Ja, 100% Ack, ich halte es auch für problematisch, das überhaupt so zu machen, wegen der Bediener.
Wenns denn aber sein muß, sollte man mal über je ein PNOZ-Multi von Pilz nachdenken, die gibts auch in einer kleinen preiswerten Version oder siehe HDD.


----------



## Lipperlandstern (29 Juni 2007)

Wie ist den das wenn die Maschinen getrennt arbeiten ? Stehen sie dann auch zusammen oder wird eine weggefahren ?

Wenn die Maschinen an der gleichen Stelle stehen bleibt hab ich höchste Bedenken was das Trennen bzw das Zusammenfassen der NotAus-Kreise angeht.

Ich würde mich da mal an die Berufsgenossenschaft eures Vertrauens wenden


----------



## TommyG (29 Juni 2007)

Oder,

wenn man einen deffinierten Zugriff auf die Maschinen organisieren kann: Schlüsselschalter wie:

http://www.civ.at/si01/mistura.htm

Also wenn beide Maschinen getrennt laufen, dann werden die Schlüssel in der einen Art verrigelt, wenn die zusammenlaufen, dann in einer anderen.

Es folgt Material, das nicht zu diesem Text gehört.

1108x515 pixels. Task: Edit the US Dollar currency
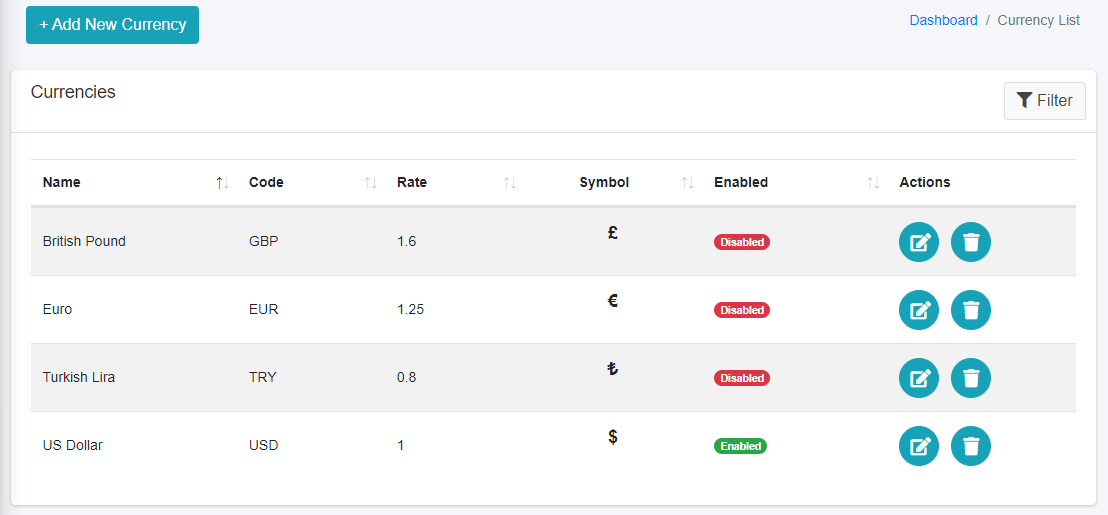[919, 446]
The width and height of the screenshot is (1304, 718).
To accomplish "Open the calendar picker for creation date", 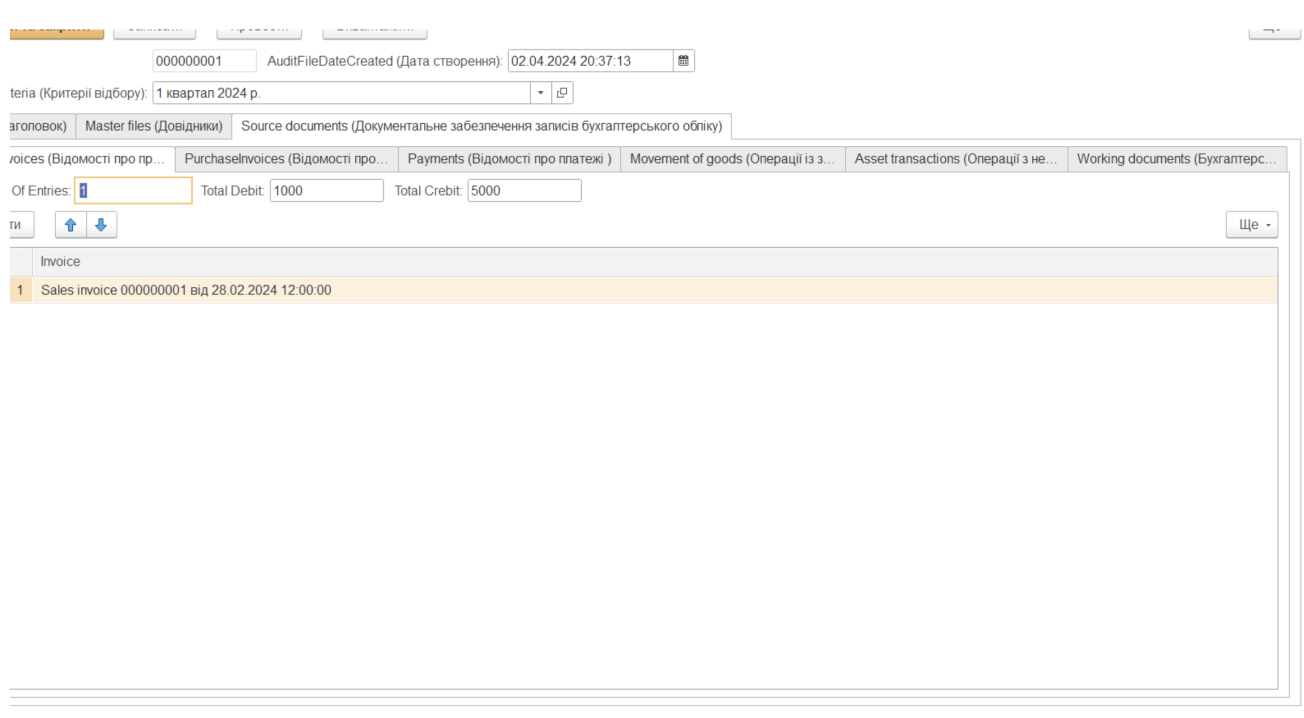I will pos(683,61).
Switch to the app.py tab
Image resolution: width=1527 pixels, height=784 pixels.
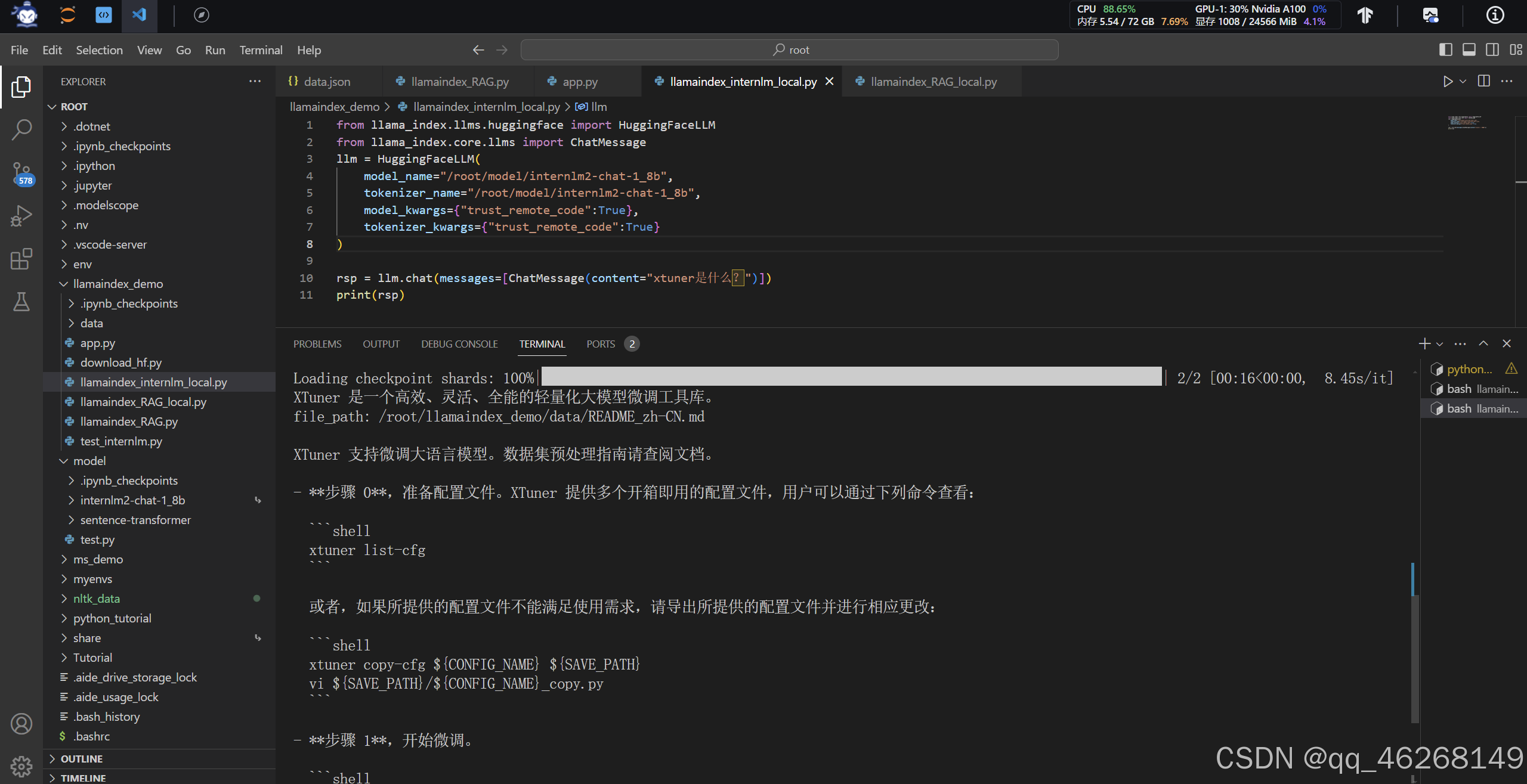point(579,81)
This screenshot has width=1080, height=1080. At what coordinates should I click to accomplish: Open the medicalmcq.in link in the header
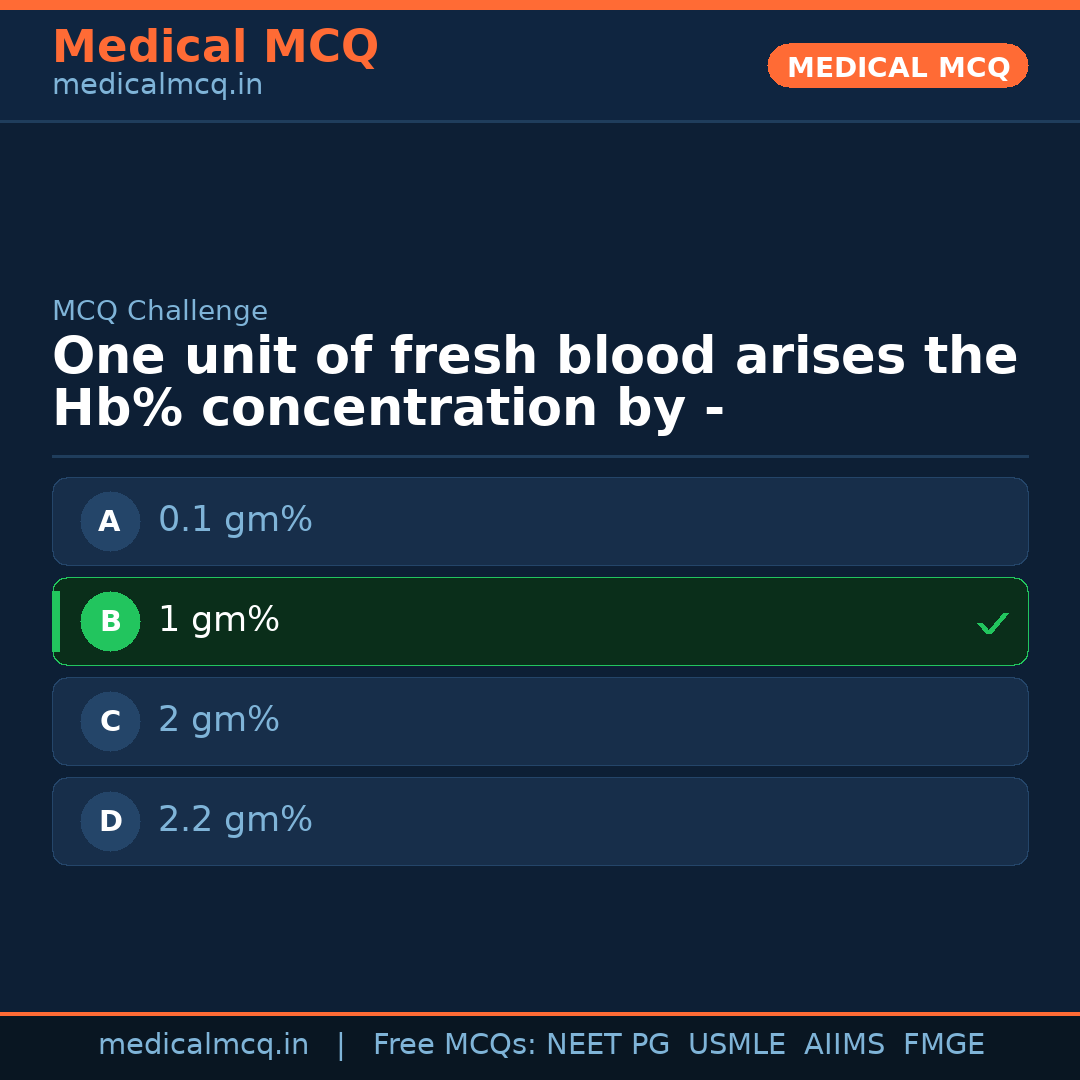click(x=157, y=86)
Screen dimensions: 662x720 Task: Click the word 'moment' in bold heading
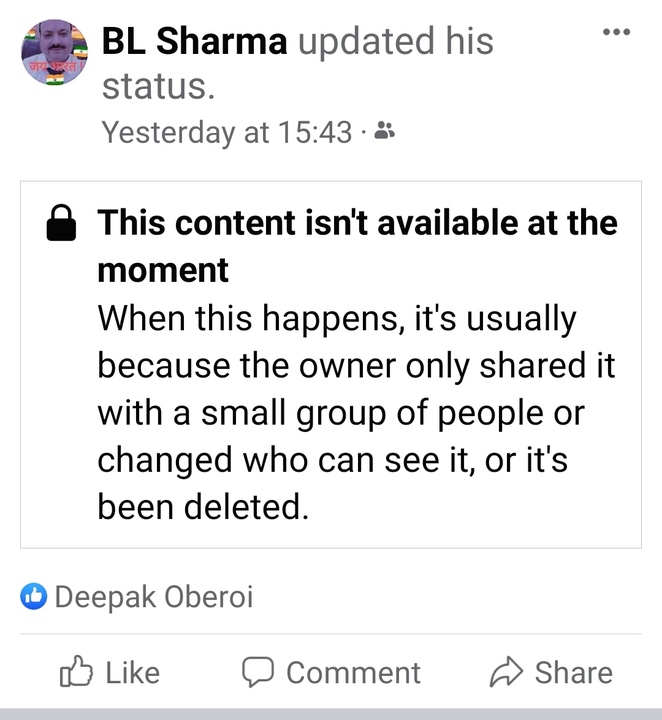[x=163, y=270]
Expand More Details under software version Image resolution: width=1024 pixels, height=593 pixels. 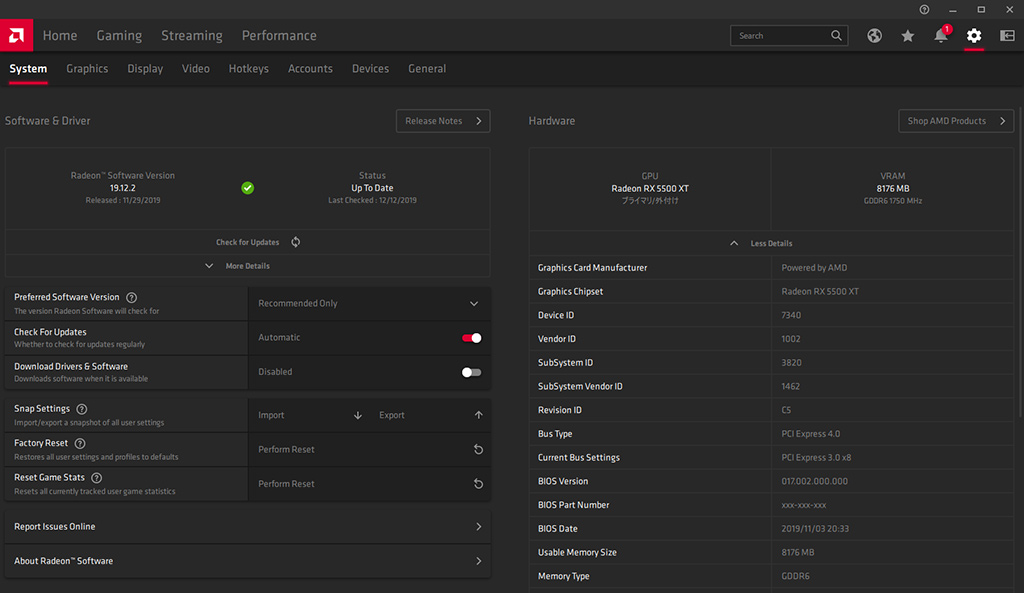click(238, 266)
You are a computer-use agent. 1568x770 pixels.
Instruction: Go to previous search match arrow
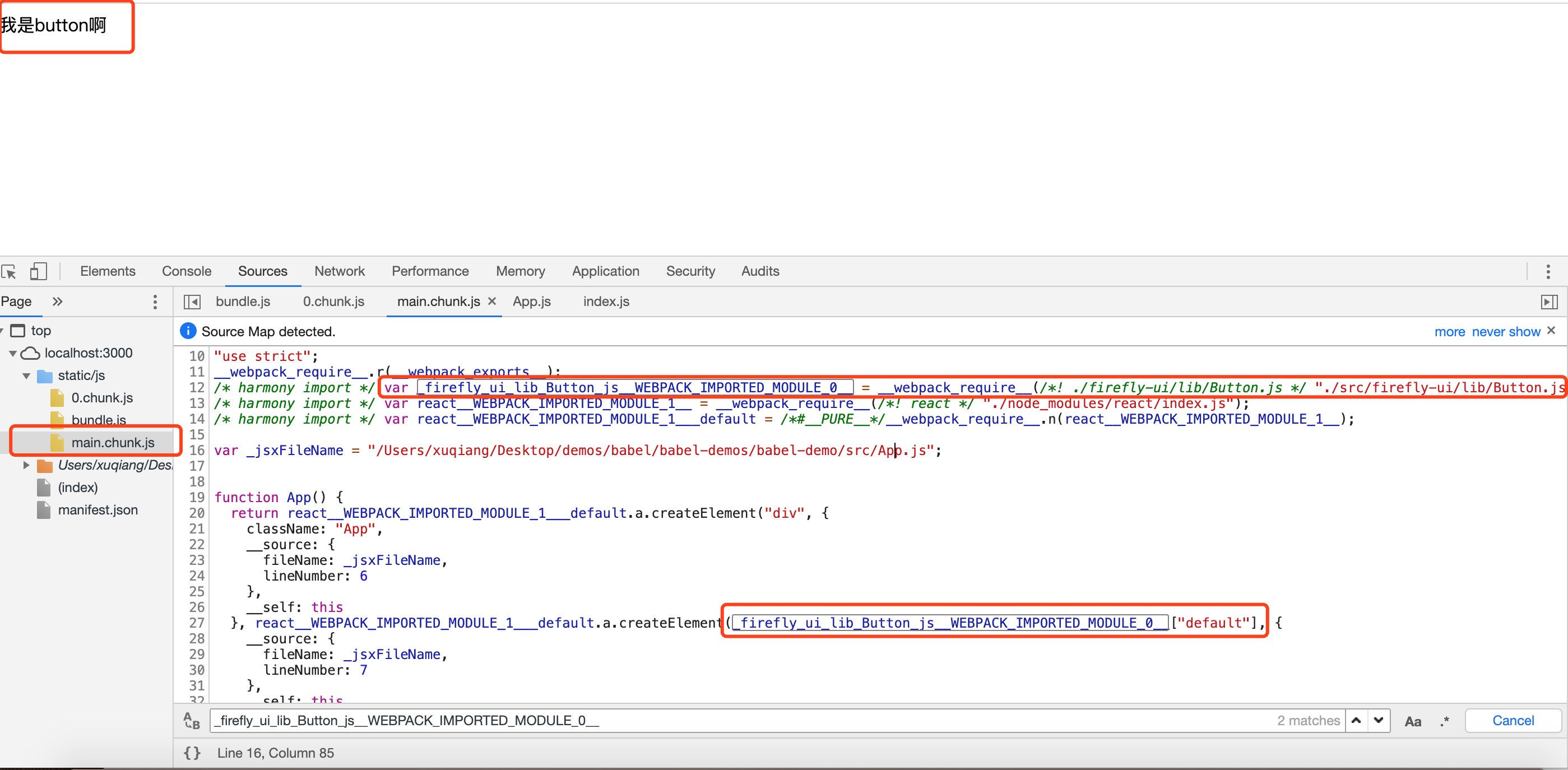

Wenn das was ist, dann kann ich mal 'malen', wie ich das meine..

Greetz


----------



## spskarl (30 Juni 2007)

@Larry Laffer und TagebauCoder

könntet Ihr mir bitte die Dummy Stecker methode näher erläutern?

Danke
spskarl


----------



## Larry Laffer (30 Juni 2007)

spskarl schrieb:


> @... könntet Ihr mir bitte die Dummy Stecker methode näher erläutern ?


 
Nun, du ziehst z.B. deinen NA-Kreis (alle Schalter) auf Klemme 1-2 (und 3-4 bei 2-Kreis). Nun nimmst du von deinem PNOZ die Eingänge (Y-weis-ich-nicht) auf die Klemmen 5-6 (und 7-8 bei 2-Kreis). Wenn du die andere Maschine mit dran hast, dann nutzt du diese Klemmen in der anderen Steuerung entsprechend meiner Beschreibung oben. Ansonsten machst du einen Dummy-Stecker, der innen Brücken hat von 1-5, 2-6, 3-7, 4-8. Damit hast du dann den NA-Kreis wieder in der eigentlichen Maschine.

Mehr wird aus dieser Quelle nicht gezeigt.